From the results in Table 7, it is clear that even when multiple toners are used together, the toner of the present invention provides good image density, no fogging, and no image smearing even when used for a long period of time. was obtained over a long period of time. Further, the results of experiments using the toner of the present invention showed that there was almost no change in the color gamut of color images from the initial stage to after 30,000 sheets were printed. On the other hand, when the comparative toners were used, there was a change in the color gamut, and the quality of full-color images was greatly reduced.

Claims (14)

For use in toner, the surface of metatitanic acid fine particles having a number average primary particle diameter of 10 to 300 nm has a hydrophobized material treated with a hydrophobizing agent containing an amino-based silane coupling agent and an amino-modified silicone oil . External additives. The external additive for toner according to claim 1 , wherein the mass ratio of the amino-based silane coupling agent to the amino-modified silicone oil is 20:1 to 1:1. The external additive for toner according to claim 1 or 2 , wherein the proportion of the hydrophobizing agent is 1 to 40% by mass of the content of metatitanic acid fine particles in the external additive. The external additive for toner according to any one of claims 1 to 3 , which is positively charged. The external additive for toner according to any one of claims 1 to 4 , having a degree of hydrophobicity of 5 to 60%. A toner comprising colored resin particles containing at least a colorant and a resin, and the external additive for toner according to any one of claims 1 to 5 . The toner according to claim 6 , wherein the proportion of the external additive for toner is 0.05 to 2.0% by mass of the content of colored resin particles in the toner. The toner according to claim 6 or 7 , wherein the colored resin particles further contain a release agent and a charge control agent. The toner according to any one of claims 6 to 8 , further comprising small inorganic fine particles having a number average primary particle size of 5 to 20 nm as an additional external additive. The toner according to any one of claims 6 to 9 , further comprising large inorganic fine particles having a number average primary particle diameter of 25 to 1000 nm as an additional external additive. An image forming apparatus comprising at least a positively charging photoreceptor, a charging means, an exposure means, a developing means, a transfer means, and a cleaning means,
An image forming apparatus comprising at least the toner according to claim 6 as said developing means.
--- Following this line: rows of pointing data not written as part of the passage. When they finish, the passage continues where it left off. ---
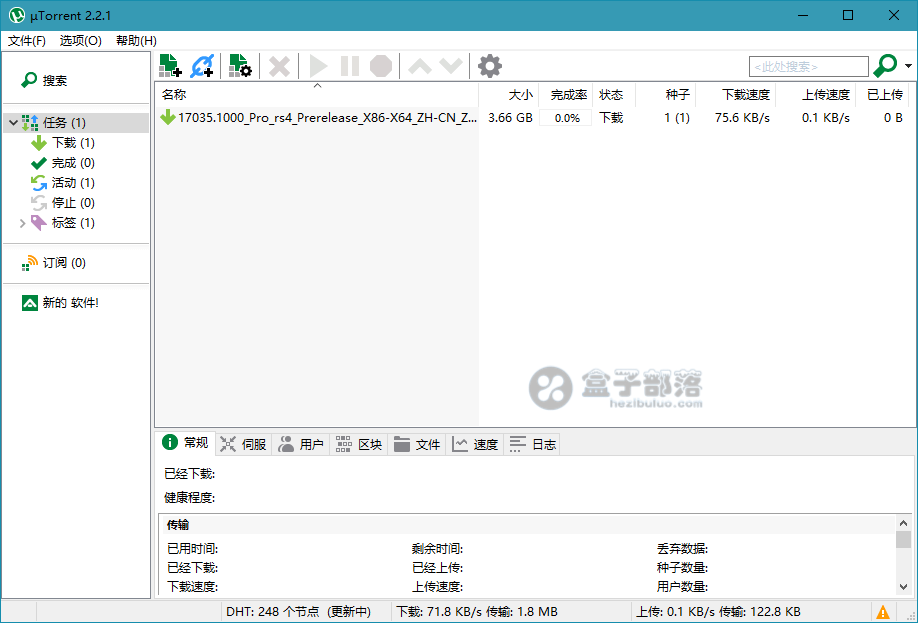The width and height of the screenshot is (918, 623).
Task: Click the search magnifier icon
Action: [884, 65]
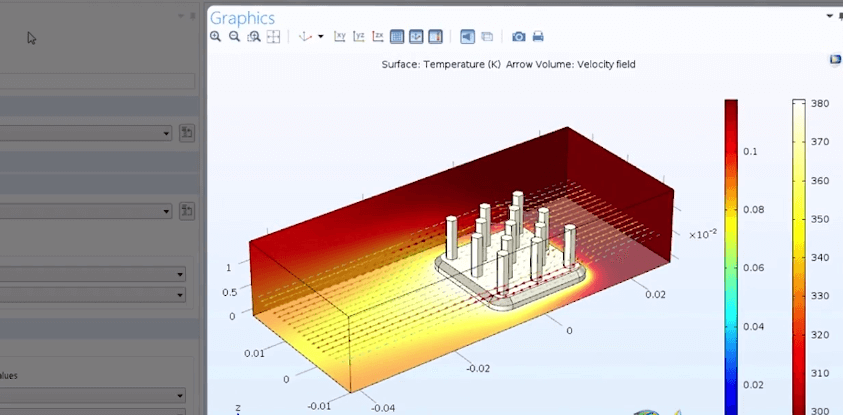Screen dimensions: 843x415
Task: Toggle the color legend display button
Action: [x=435, y=37]
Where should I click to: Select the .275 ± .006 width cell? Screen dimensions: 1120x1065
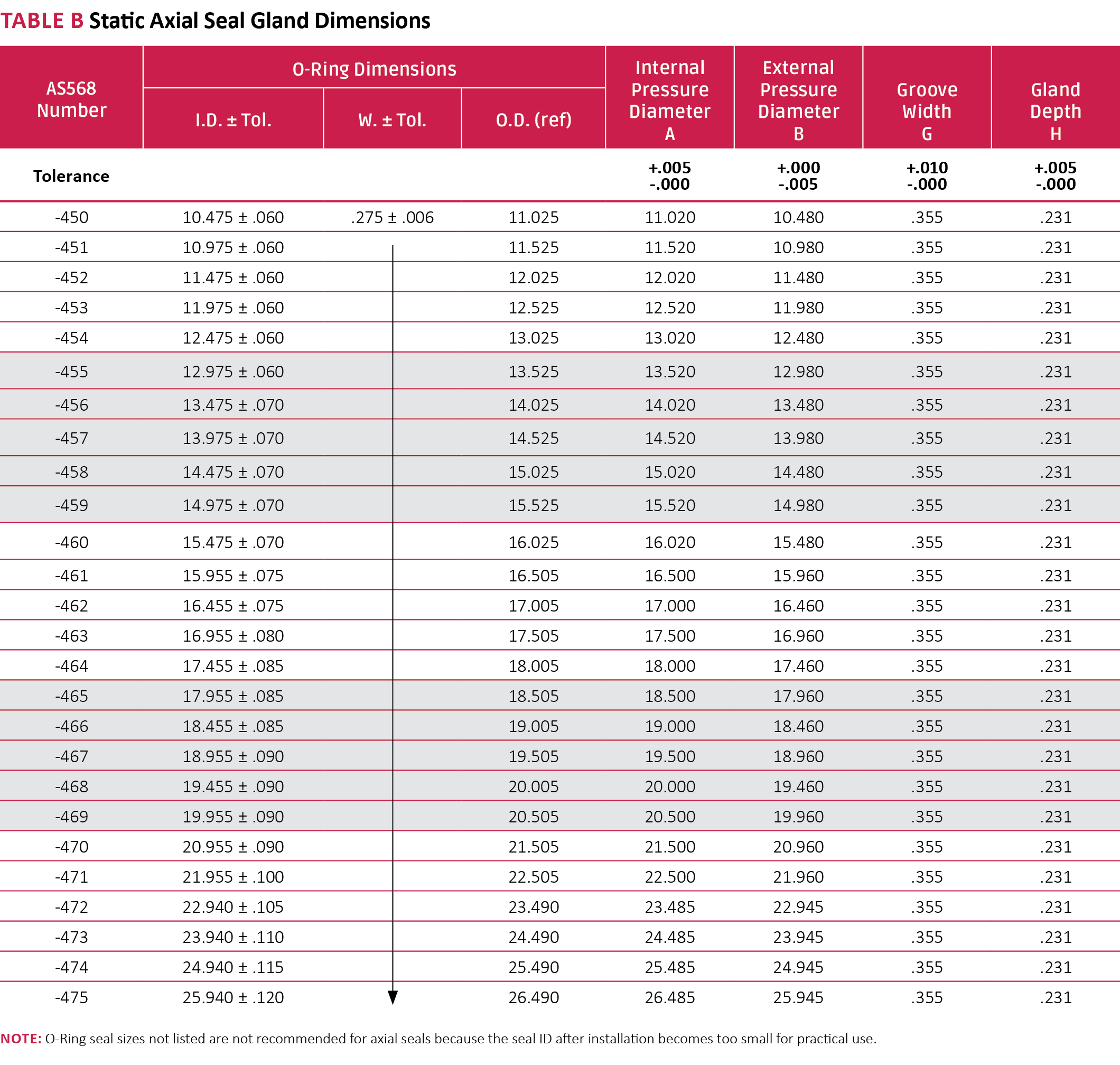point(392,217)
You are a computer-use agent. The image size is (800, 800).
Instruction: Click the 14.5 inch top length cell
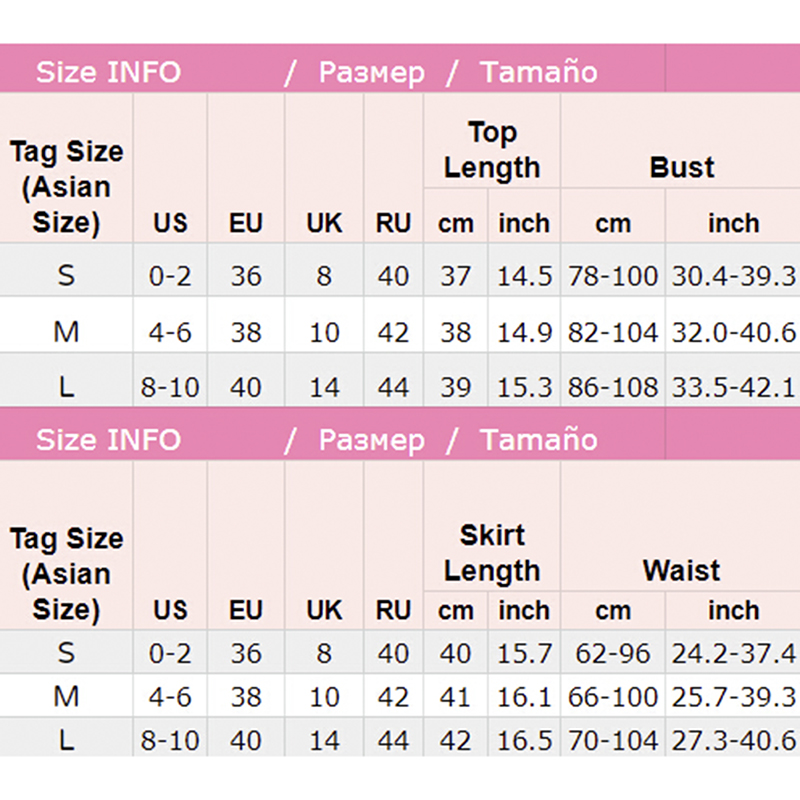click(x=525, y=275)
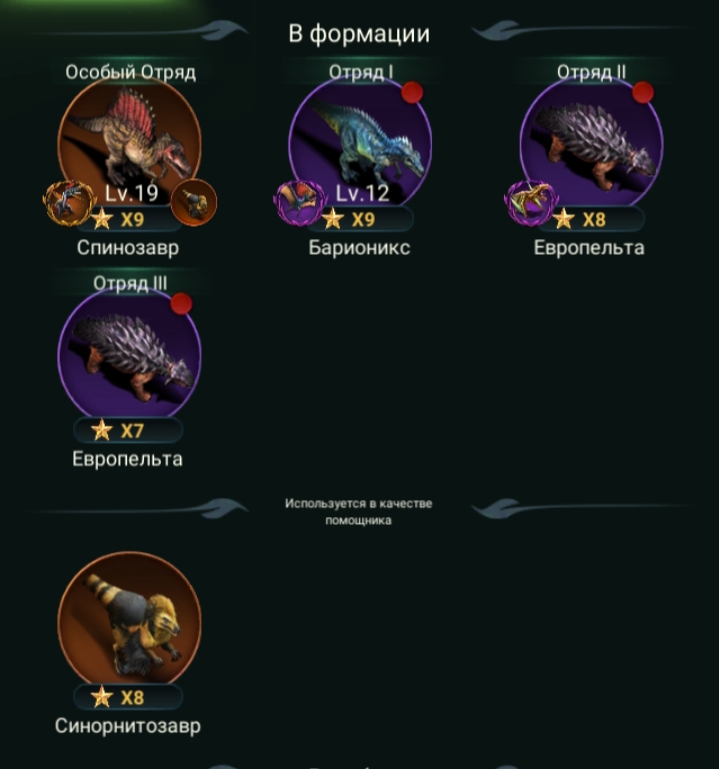Tap the gold-wreath badge icon beside Спинозавр
The image size is (719, 769).
68,202
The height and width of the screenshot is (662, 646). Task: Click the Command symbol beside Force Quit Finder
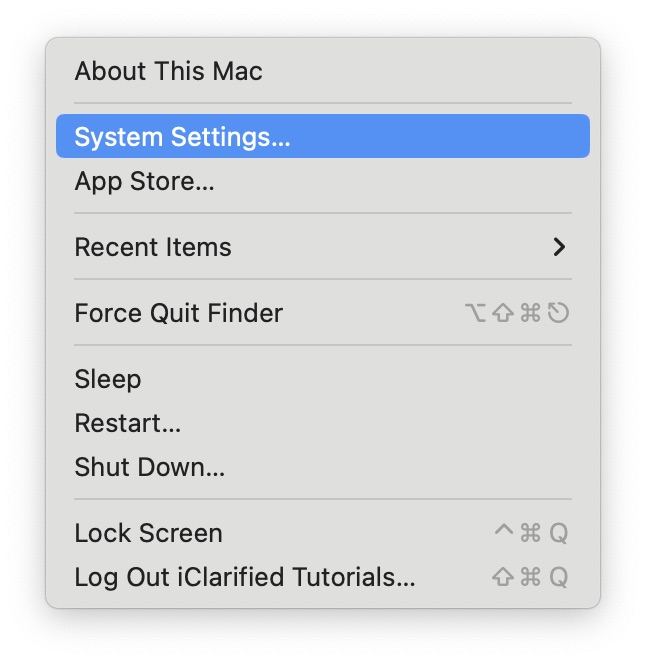click(x=531, y=314)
The image forming apparatus according to claim 11 , wherein the positively charged photoreceptor is an amorphous silicon photoreceptor. The image forming apparatus according to claim 11 , wherein the positively chargeable photoreceptor is a positively chargeable organic photoreceptor. The image forming apparatus according to claim 11 , wherein the positively chargeable photoreceptor is a laminated positively chargeable organic photoreceptor having a protective layer on its surface.